No!  Mommy’s shoulder is not for teething purposes.

No!  Don’t drink the cats’ water.

No!  Pound on daddy‘s laptop instead.

Lately we’ve been saying “no” ’round here even more frequently than we sigh, “The Kardashians are on TV again?!”  Oh yes, we say it THAT MUCH.

Miss Skye is no dummy; the one-year-old knows exactly what “no” means: that she should immediately disengage from the cats’ water bowl, smile sweetly to let us know she is an angel who would never intentionally seek out trouble, then wait for us to get distracted so she can finally return to lapping up the cats’ fur-filled water.

Can’t blame her.  The kid needs to drink something to wash down the fleshy chunks of my shoulder.

But wait…!  According to something I overheard at a party, I am supposed to refrain from saying the N-word anywhere near my child.

“We try to say ‘that’s not for babies’ or ‘that’s not a good idea’ instead of no,” the parent of a 14-month-old divulged to a circle of fellow parents, who all nodded in agreement.  “We don’t think it’s good for children to learn that word.”

That word.  Said in hushed tones, as if she were referring to something really and truly horrific.  Like the flood in Pakistan.  Or life without chocolate.

Uh-oh.  Only twelve months into this parenting gig, and I am already guilty of teaching my child habits that are universally frowned upon?  (Well, besides the Ben & Jerry’s for lunch and Gossip Girl for pre-bedtime entertainment.  Also known as Meltdown Preemption.  Skye gets very cranky when she’s not kept apprised of the latest in Upper East Side tights and headband trends.)  Yet, as Carrie Bradshaw would say, I couldn’t help but wonder… aren’t there times when a firm N-O is necessary and more effective than, say, a shake of my head and tsk-tsk*?

Confused, I turned to the No-Fail, Totally Credible Holy Grail of Parenting for answers.  And, when my Google search for “saying no to kids is bad?” proved inconclusive, I turned to my mom.

“You young parents crack me up with your alternative discipline and crap,” Mom responded.  “Of course you should say no.  Kids have to learn right from wrong.”

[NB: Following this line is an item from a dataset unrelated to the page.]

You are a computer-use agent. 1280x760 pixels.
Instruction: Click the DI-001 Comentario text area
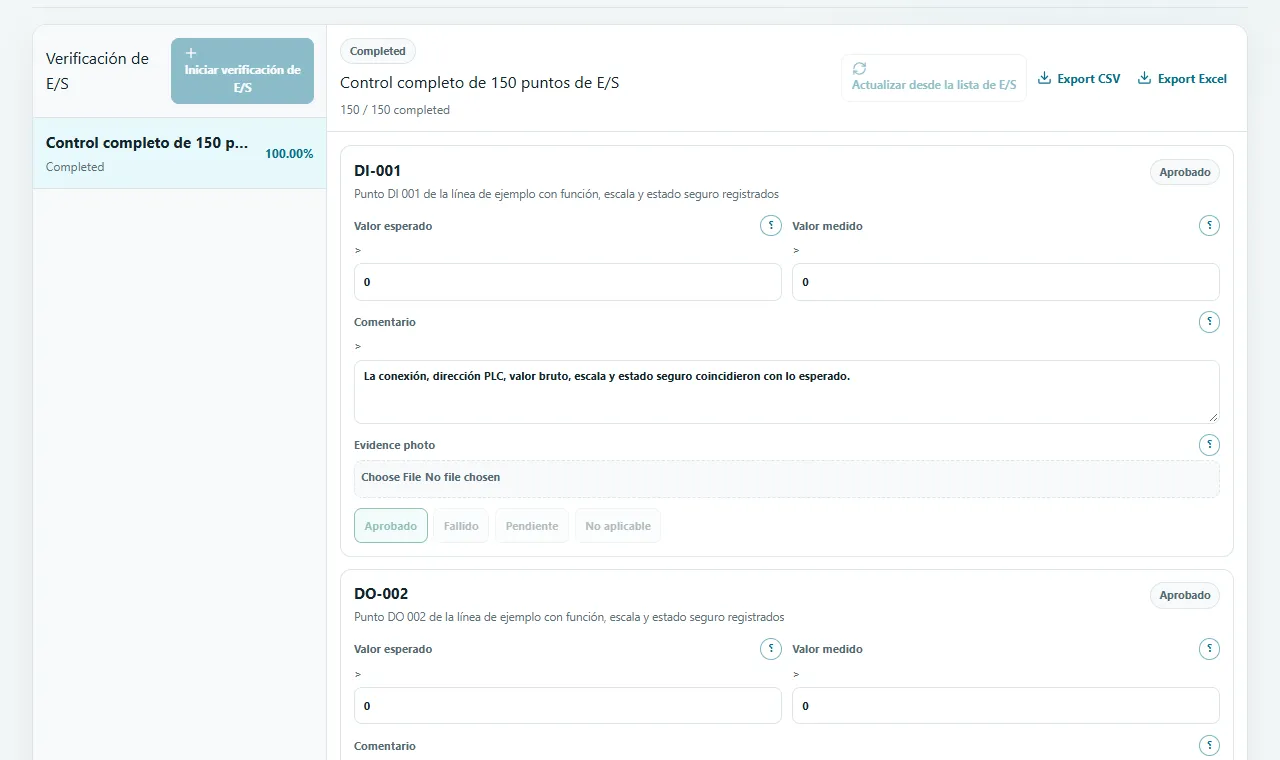787,392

“But what if Skye starts saying ‘no’ back to me?”

“Not if.  When.”

“Then what?”

“Then I sit back and laugh.”

The take-away here is clear:  we all have different parenting techniques — most of them well-intentioned — but kids should learn to say “no,” if only to refuse drugs and to react the inevitable return of acid wash jeans in their lifetime.  Also, never seek parental advice from a grandparent.  Their only mission is karma-driven revenge.

*To the mother who used this technique when her child kicked the back of my seat for most of a five-hour flight:  Next time I am going to SIC MY CHILD ON YOUR SHOULDER.

Because sharing is caring, as I tell my kids. (Except my wine. Never my wine.)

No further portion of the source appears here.